*** LISTED RECORDS

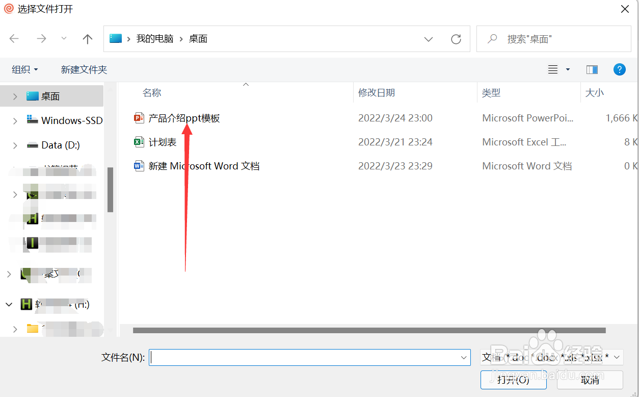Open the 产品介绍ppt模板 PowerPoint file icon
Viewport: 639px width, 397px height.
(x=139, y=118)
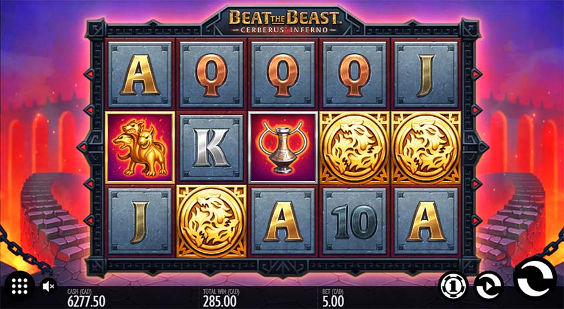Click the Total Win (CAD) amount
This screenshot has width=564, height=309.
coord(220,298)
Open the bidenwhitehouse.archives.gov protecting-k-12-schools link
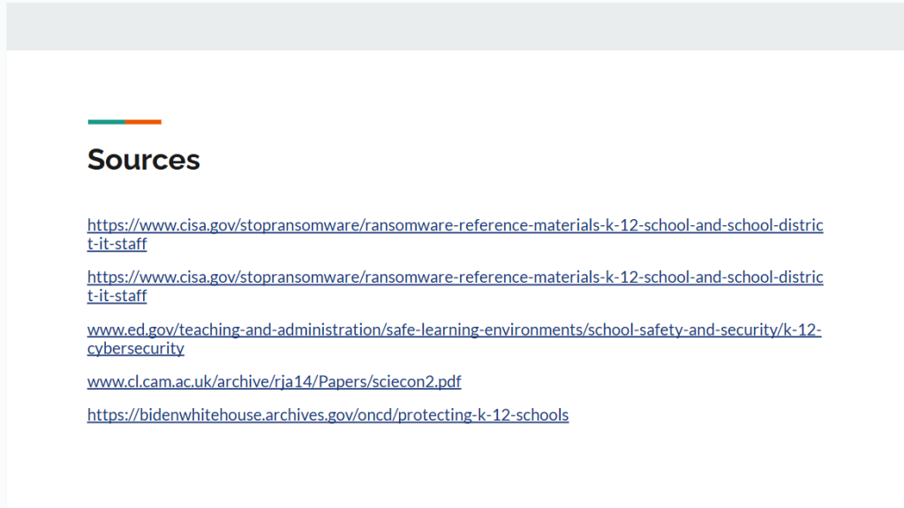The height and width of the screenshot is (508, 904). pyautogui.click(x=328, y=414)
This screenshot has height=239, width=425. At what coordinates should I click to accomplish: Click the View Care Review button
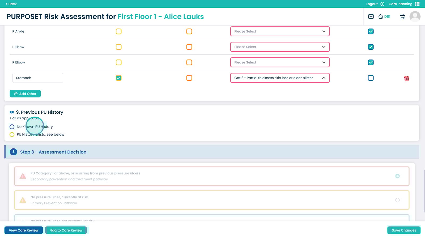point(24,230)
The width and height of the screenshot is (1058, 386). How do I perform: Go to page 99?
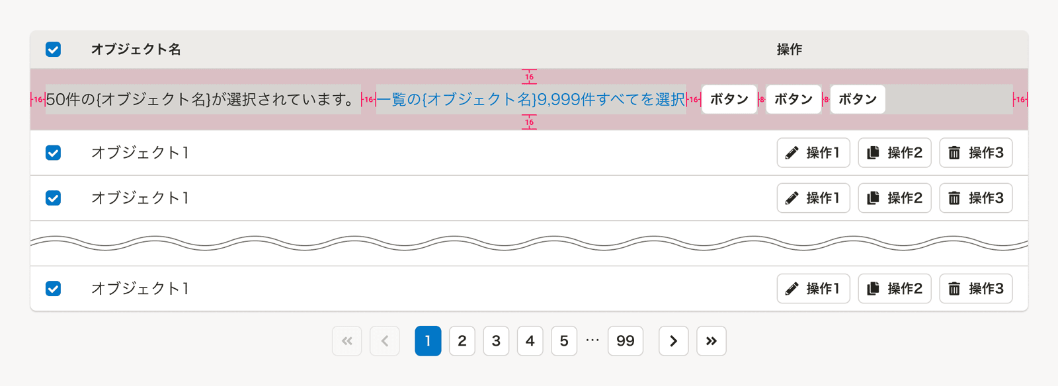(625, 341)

******

[TASK DIRECTIONS]: Quote verbatim every line starting at the line that contains "Open the bidenwhitehouse.archives.gov" and ending with the last line of the records; omit all pictures.

[SOLVED EXERCISE]:
Open the bidenwhitehouse.archives.gov protecting-k-12-schools link
The height and width of the screenshot is (508, 904). pyautogui.click(x=328, y=414)
This screenshot has height=239, width=425. At what coordinates should I click to accomplish: Click the View Care Review button
point(24,230)
The width and height of the screenshot is (1058, 386). How do I perform: Go to page 99?
(625, 341)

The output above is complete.